Friday, October 17, 2008

Return from Valencia

After a late breakfast and packing we took a bus to the station and walked to the Grand Mercat. It was already well into its day, purveying the best quality fruit, vegetables, fish and meat to the city. It is cruciform in shape with a large central glass dome with tiled walls, plus an annexe on the north side for fish and meat. The vegetable display on every stall is done skillfully, taking advantage of shapes and colours. Every stall is a visual feast. There were also preserves, chorizo and jamon on sale, but no eateries. There was just a stand up breakfast bar in the street outside selling coffee, beer, horxata di chufa, orange juice and crossants, but it wasn't part of the Market's ancient fabric or style. It was one of few of its kind I'd noticed during our stay.
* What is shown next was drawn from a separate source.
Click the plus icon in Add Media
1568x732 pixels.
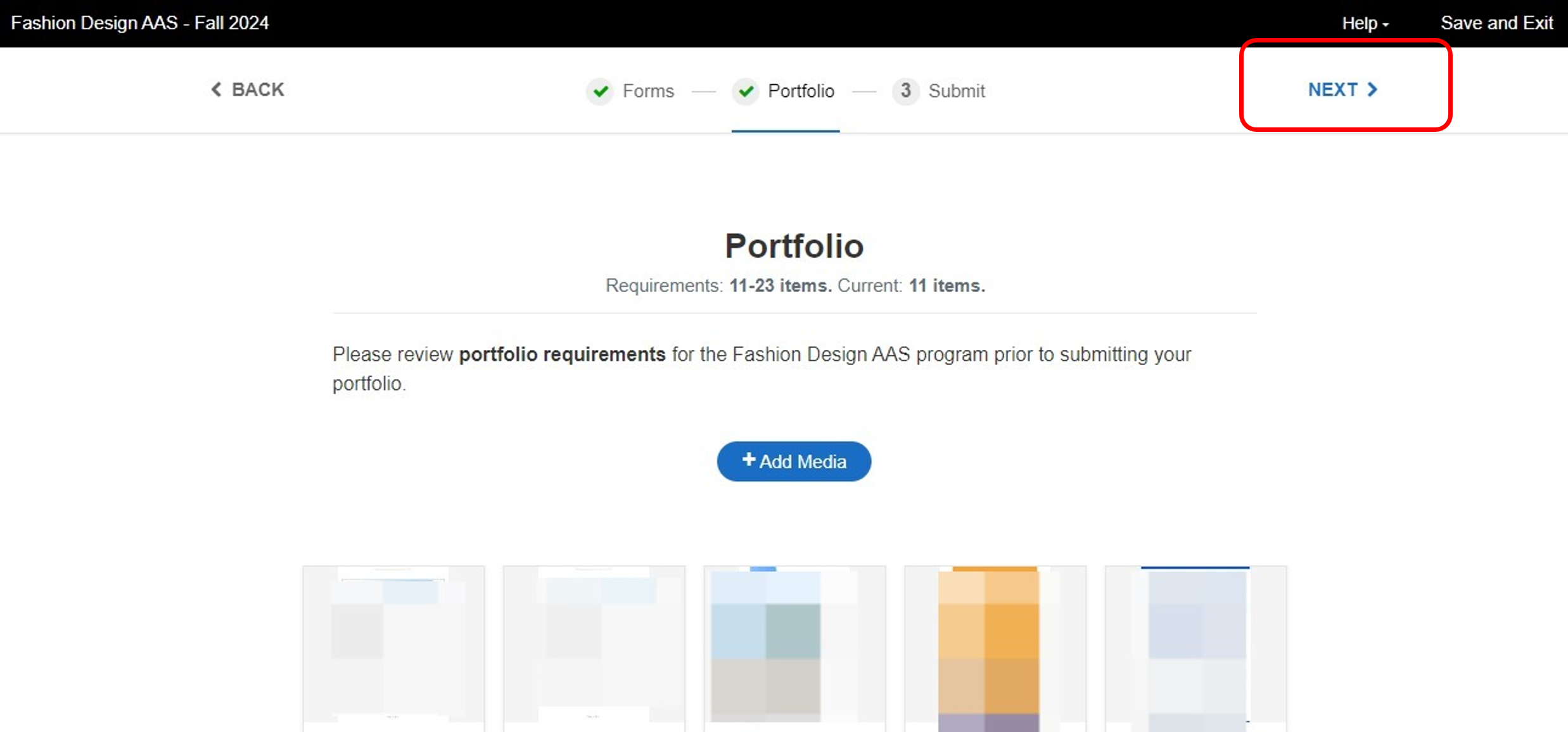coord(749,459)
Mission accomplished, we got on a bus to return to the hotel. It didn't go where we expected, so we took a taxi back, in time to check out. With an hour to kill before eating, we took a short walk to see the third Calatrava designed bridge across the dry river-bed, the Punte del Exposition. Beneath it, deep in the river bed was a Metro station, designed by him. After lunch, we returned to this station to start our journey to the airport, taking photographs as we went. Check in was slow, relaxed, yet thorough. We boarded without delay and arrived Gatwick just ahead of schedule.

The 'plane parked as far from Passport Control as one can get, giving us a full half mile journey on the moving walkways to join passport queues. Hundreds of us, and eight desks in use. No smile, no eye contact. Nor a word exchanged. A surly unpleasant experience so un-British. This security driven 'welcome' made me wonder if we hadn't been taken over by some foreign power during our absence. I was annoyed at the gaggle of dark suited young blokes (immigration police? Special Branch? hovering behind one control desk chatting, staring up and down the rows of people - looking for what? Eyeing up the girls perhaps? I'd have felt happier with a properly uniformed armed guard. Real soldiers behave better.

To cap the in-bound visitor experience, there's nothingon the railway station platform to say which direction lies the destination you seek, so no way for a stranger to work out which direction to anticipate the train. This is important, given that some divide in transit, so knowing which end to sit counts. Someone of limited mobility wants the shortest possible walk to the ticket barrier, but if disoriented and unfamiliar with the place this is difficult, and helpful people are not always easy to come by. Brits don't much like to converse (except with their mobile phones) on trains, after all. We parted company at Victoria - I continued to the coach station for a late journey back to Cardiff. Good to be on the receiving end of a 'visitor experience' for a change. Must get out more.